As we jogged up the Core Values Ramp, I only saw a cadet at the top. No one stood on the ramp itself. Now was a perfect time to talk. Plus, even if they heard me, there were so many of us, I had plausible deniability. 'You alright?' I asked. Although she was behind me in the single-file line, she knew my response was for her. 'Yeah, I'm good. Tougher than I look. But man if that isn't a rush.'
Dang, she's a badass, I thought. I wouldn't have had the same reaction walking away from that interaction. If she could do it, I couldn't let myself not. Closer to the top of the ramp where one cadet stood directing us, a realization hit me. No one would step in to stop the cadre. My eyes widened as the idea dawned. An uneasiness crawled down my spine.
'Go right,' the cadet at the top of the ramp said. We followed a string of them making all sorts of twists and turns. We were running on the marble strips for the first time. Another rite of passage. In the Summer Seminar last year, the other prospective students and I did the same thing for fun. We had laughed then. But no one dared to even mutter words to one another now—not in front of the cadre.
We ran-walked another quarter or half of a mile, and descended down a stairwell. At varying points, Cadre told us, the Basics, to "Close that gap" or "Ease up". Someone even told a dude two people ahead of me to not be 'nut-to-butt.' Yuck!
Once downstairs, cadets directed us to makeshift rooms. Someone told us to draw out our manilla folder. In it, we brought our medical forms, vaccine card, and the Academy Letter of Appointment. It's weird but even though there are videos online of the bus and the footsteps, you never think of other stuff. Administrative tasks consumed the next few hours. We had our waists measured. We got shots. We had our hair shaved off.

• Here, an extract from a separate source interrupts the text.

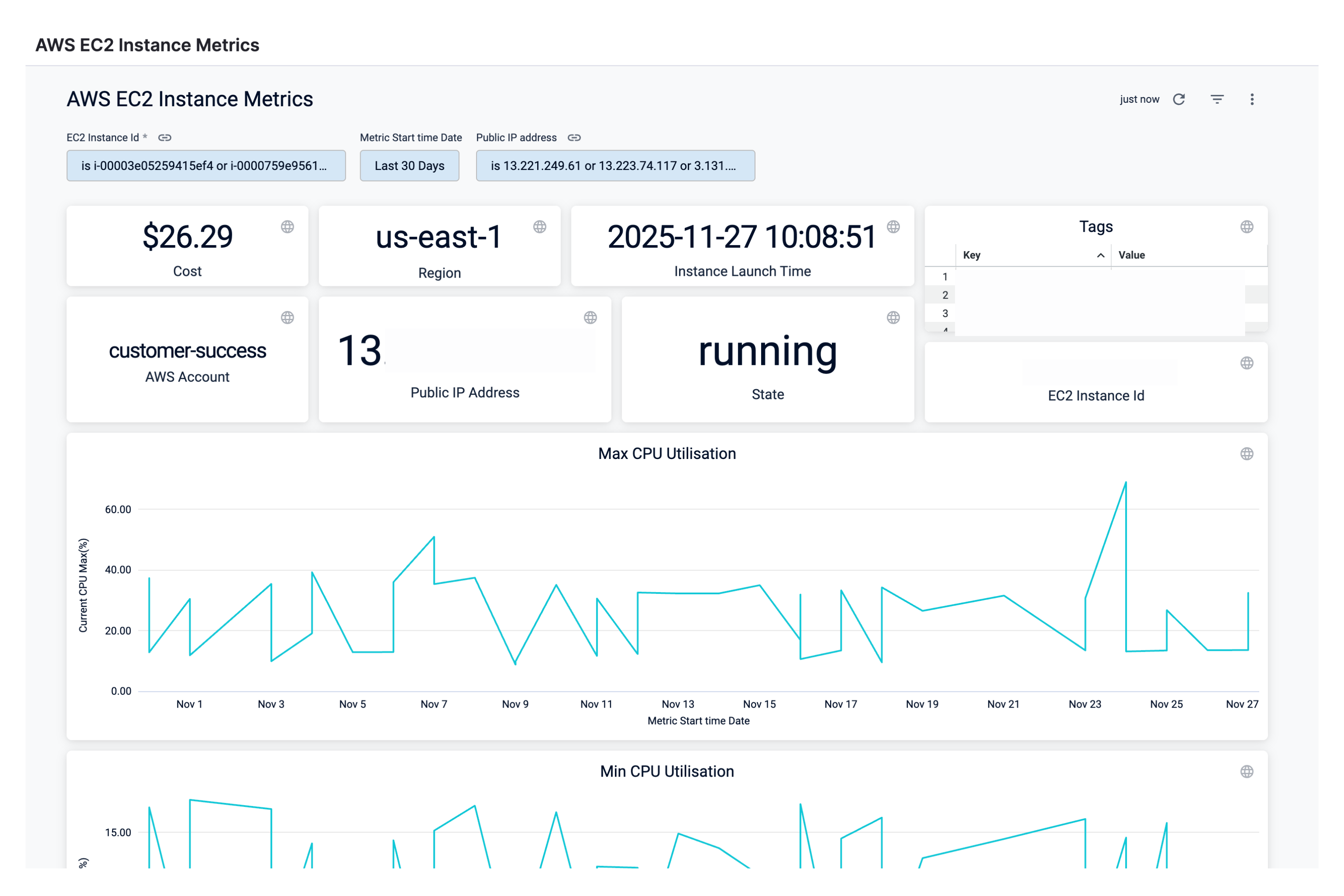
Task: Click globe icon on Instance Launch Time tile
Action: click(893, 227)
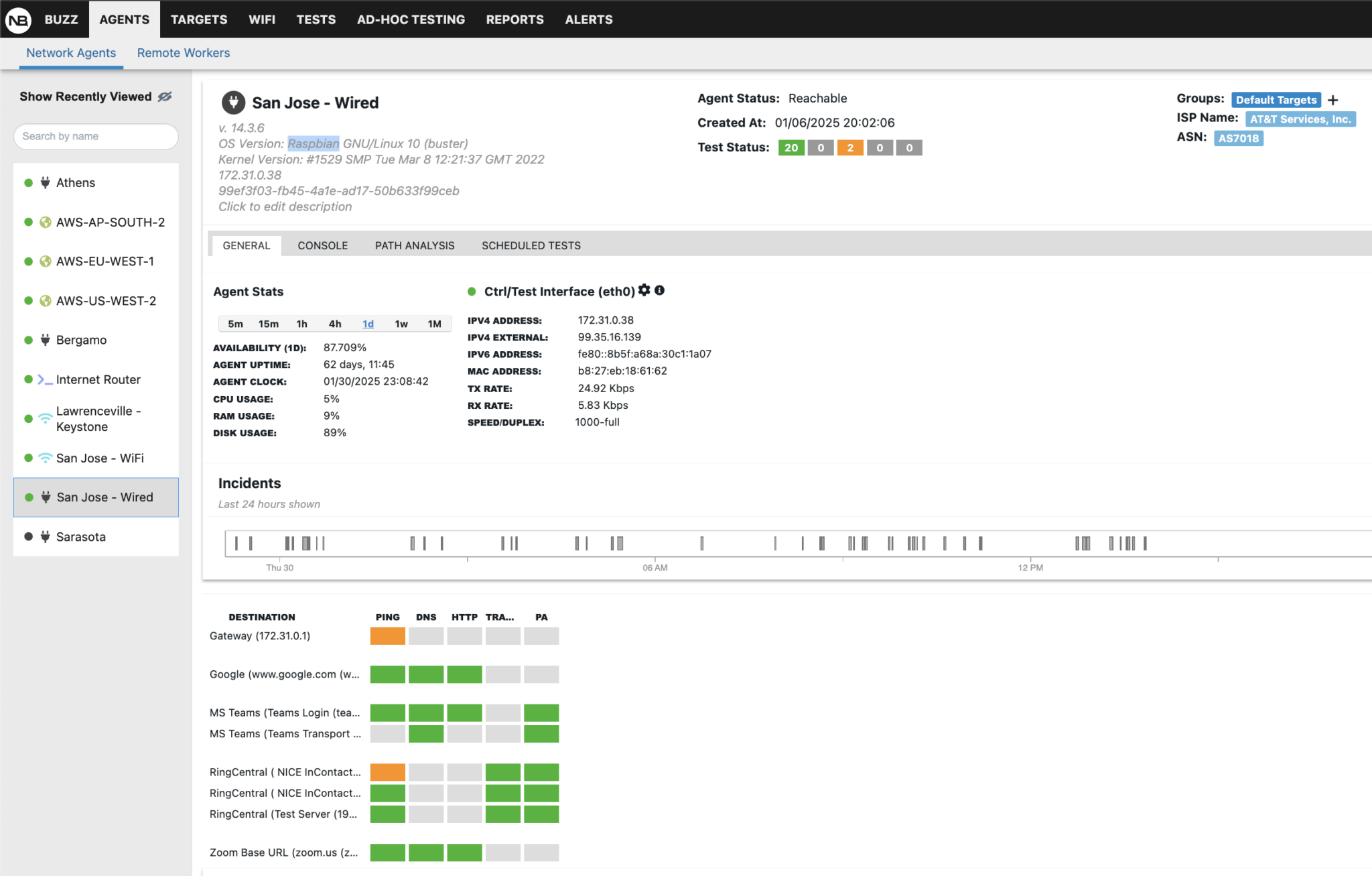Viewport: 1372px width, 876px height.
Task: Toggle the eye icon to hide recently viewed
Action: click(x=165, y=96)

Despite the factory-like precision, it felt like we were waiting in lines all day. But, in a few quiet moments, I talked to either the person in front or behind me in the single-file snake line. For the most part, I wanted to know what Basic Cadet Training flight they were in. I was Barbarians. Some said Flying Tigers. Others Aggressors. All alpha-numeric codenames for our academic year squadrons. Plus, in the Barbarian's flight, I knew that I was in 'Echo'. That meant that there were at least five parts of Barbarians.
But no one was in my group or flight. So, we wandered from room to room like cattle driven to slaughter, completing tasks. I supposed I would meet my flight mates later that day, and I did. The entire ordeal took close to three or four hours since crossing the Challenge Bridge. We had run and walked and jogged everywhere. Downstairs, upstairs, across the deco courtyard called the Terrazzo, or T-Zo for short, and back again. But after an eternity, I found myself in my assigned Basic Cadet unit: Barbarian's Echo.